▶ **What needs to be done**: In the material below, find the line containing "Given: Select the Cadastrado radio button" and output it and all lines after it exactly, through the last one, without the pictures.

▶ **Exercise data**:
--------------------------------
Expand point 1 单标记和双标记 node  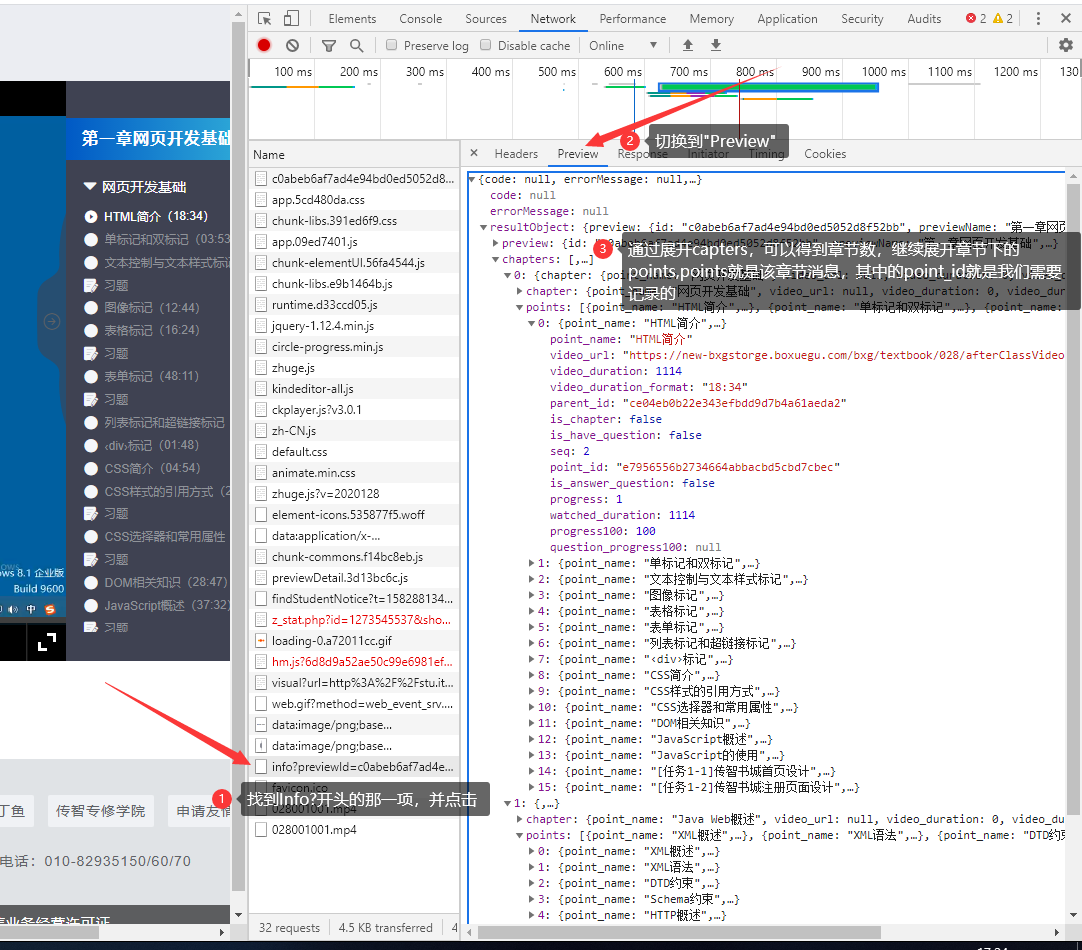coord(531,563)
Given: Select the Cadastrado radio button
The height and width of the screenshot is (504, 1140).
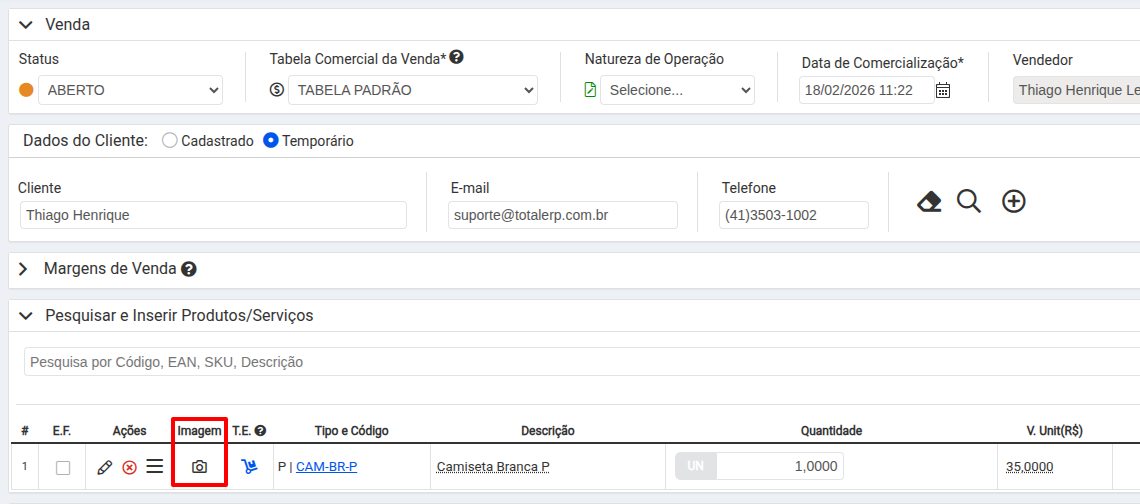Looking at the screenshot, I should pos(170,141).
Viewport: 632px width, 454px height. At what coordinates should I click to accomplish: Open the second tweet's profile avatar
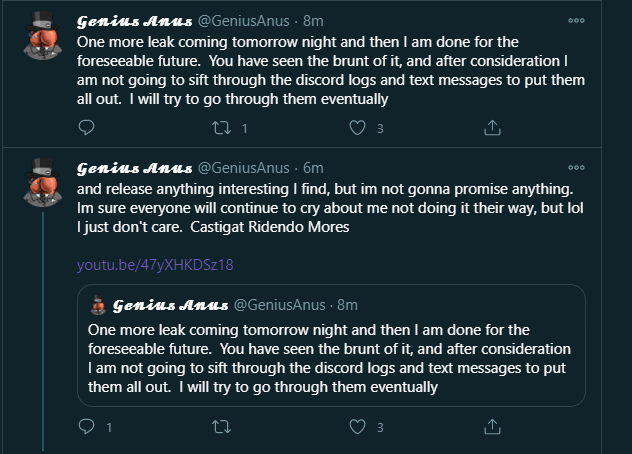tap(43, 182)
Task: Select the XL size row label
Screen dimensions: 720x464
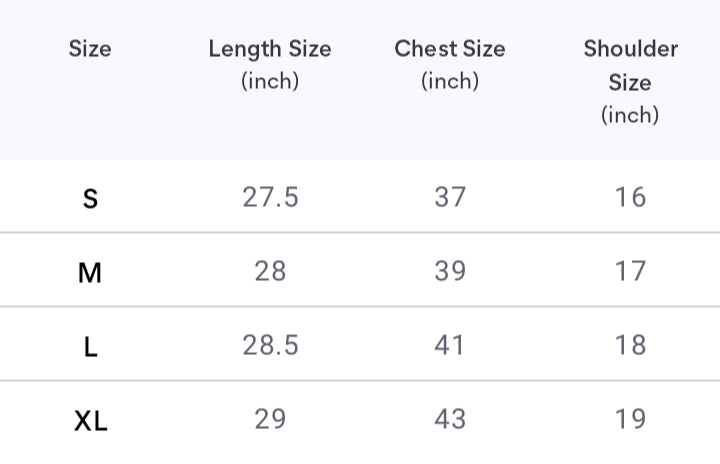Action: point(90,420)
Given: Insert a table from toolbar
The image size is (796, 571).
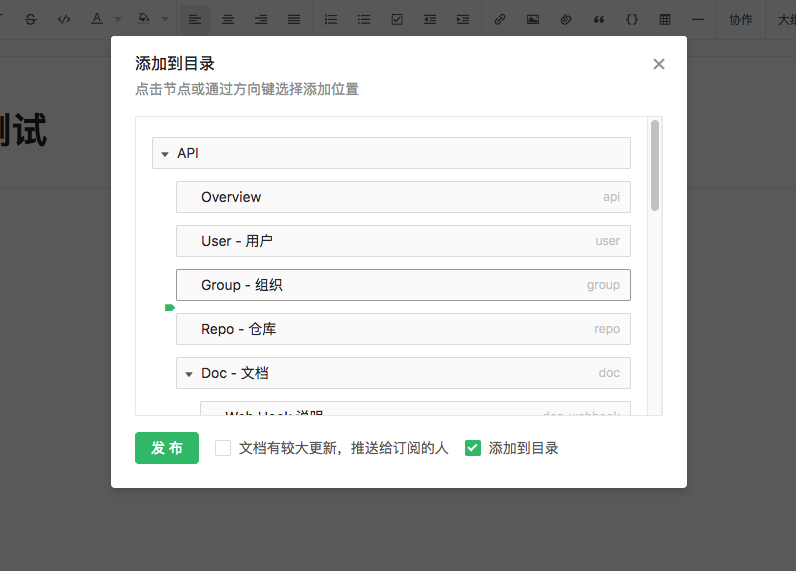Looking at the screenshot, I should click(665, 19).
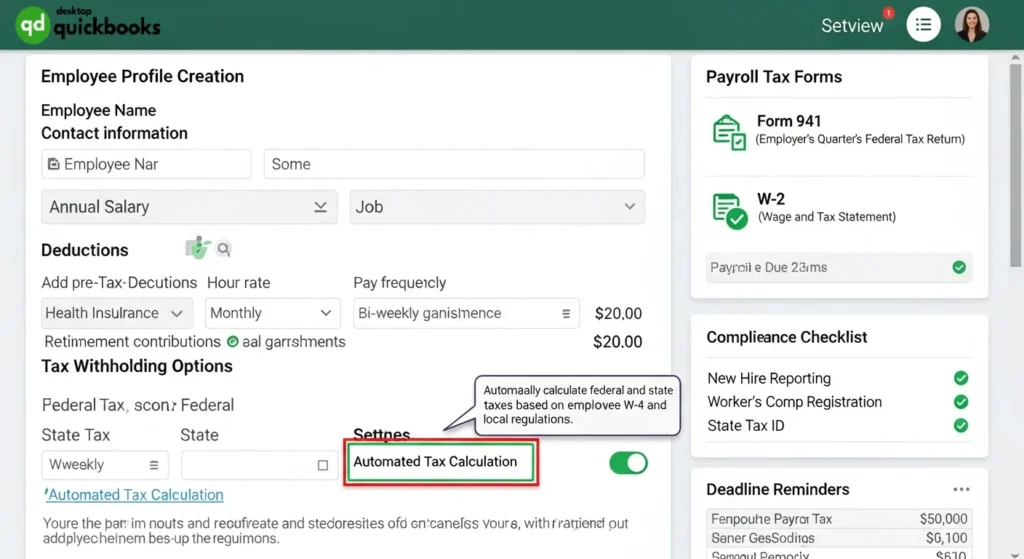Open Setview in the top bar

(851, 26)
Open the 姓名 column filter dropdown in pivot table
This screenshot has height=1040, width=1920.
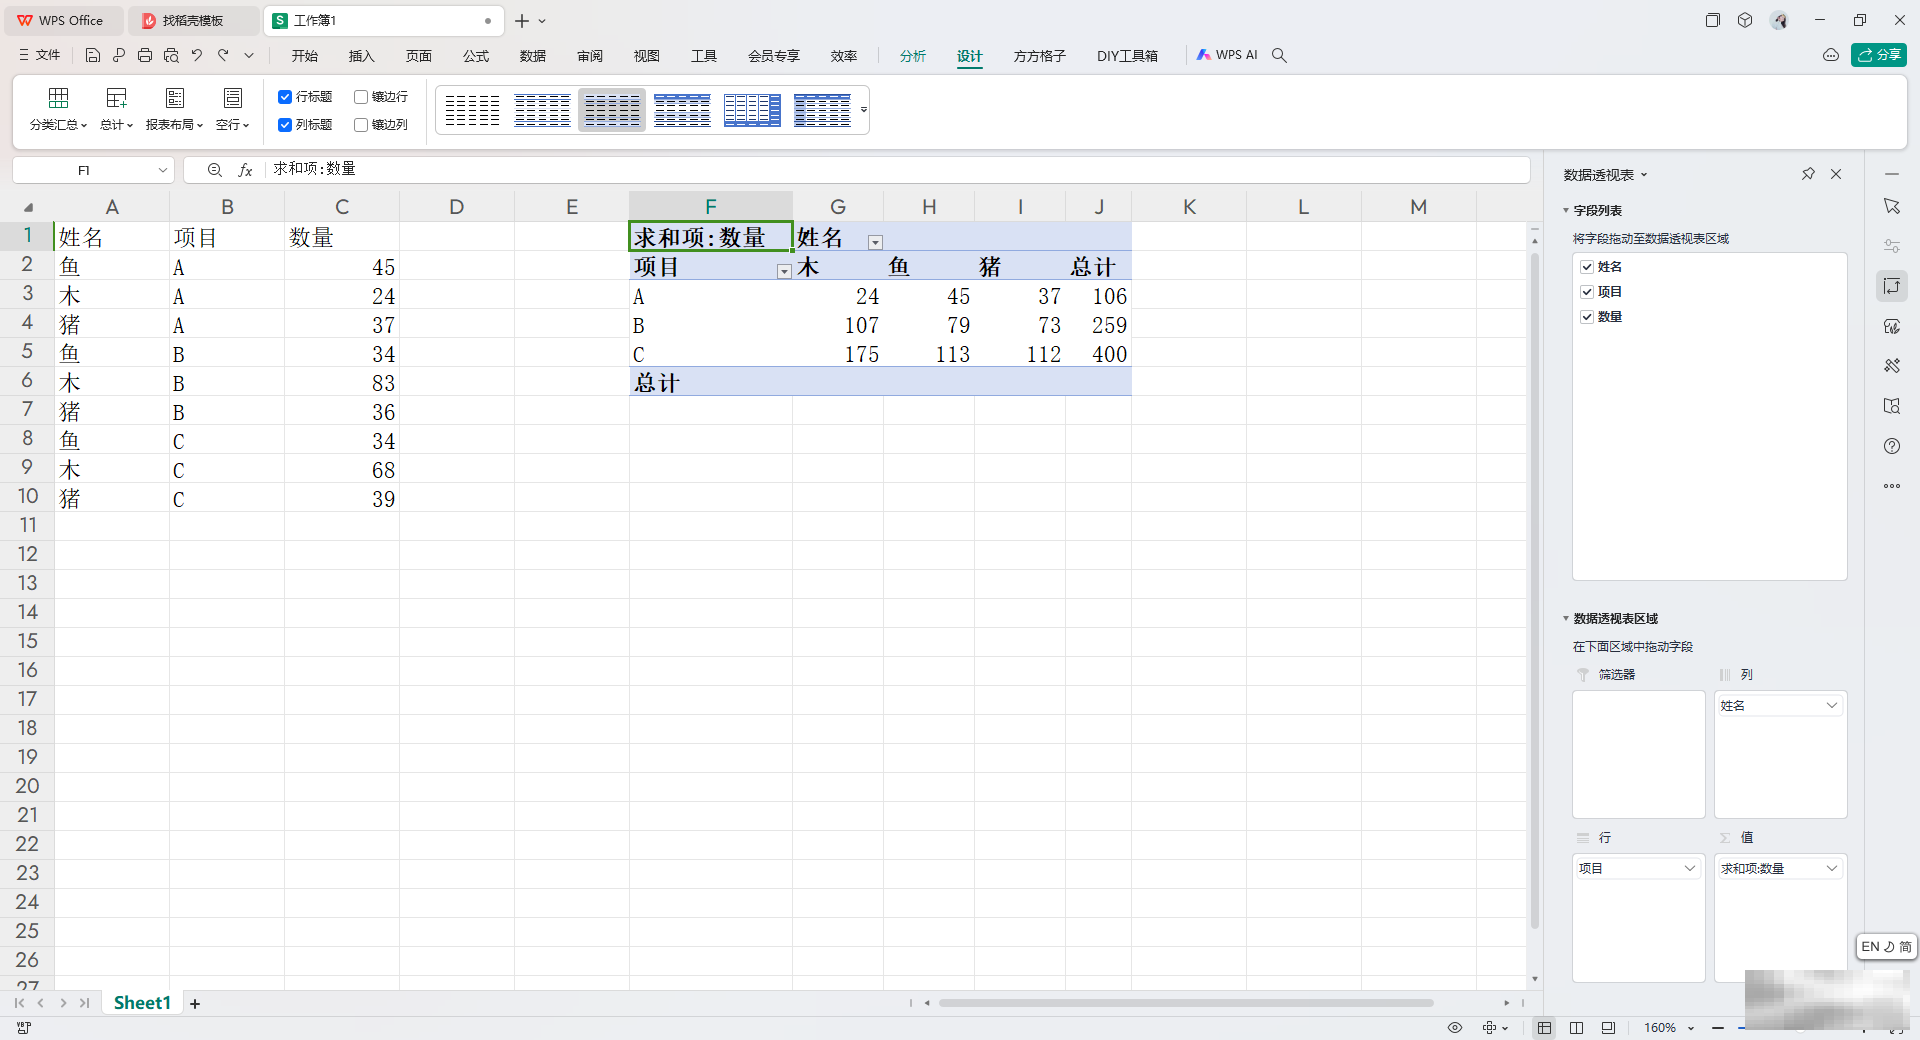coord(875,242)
--------------------------------
▶ **Finished exercise**:
Given: Select the Cadastrado radio button
The height and width of the screenshot is (504, 1140).
Looking at the screenshot, I should pos(170,141).
Viewport: 632px width, 454px height. At what coordinates should I click to accomplish: Open the second tweet's profile avatar
tap(43, 182)
Task: Select the XL size row label
Screen dimensions: 720x464
Action: point(90,420)
Given: Insert a table from toolbar
The image size is (796, 571).
Looking at the screenshot, I should click(665, 19).
Open Setview in the top bar

(851, 26)
Open the 姓名 column filter dropdown in pivot table
This screenshot has height=1040, width=1920.
coord(875,242)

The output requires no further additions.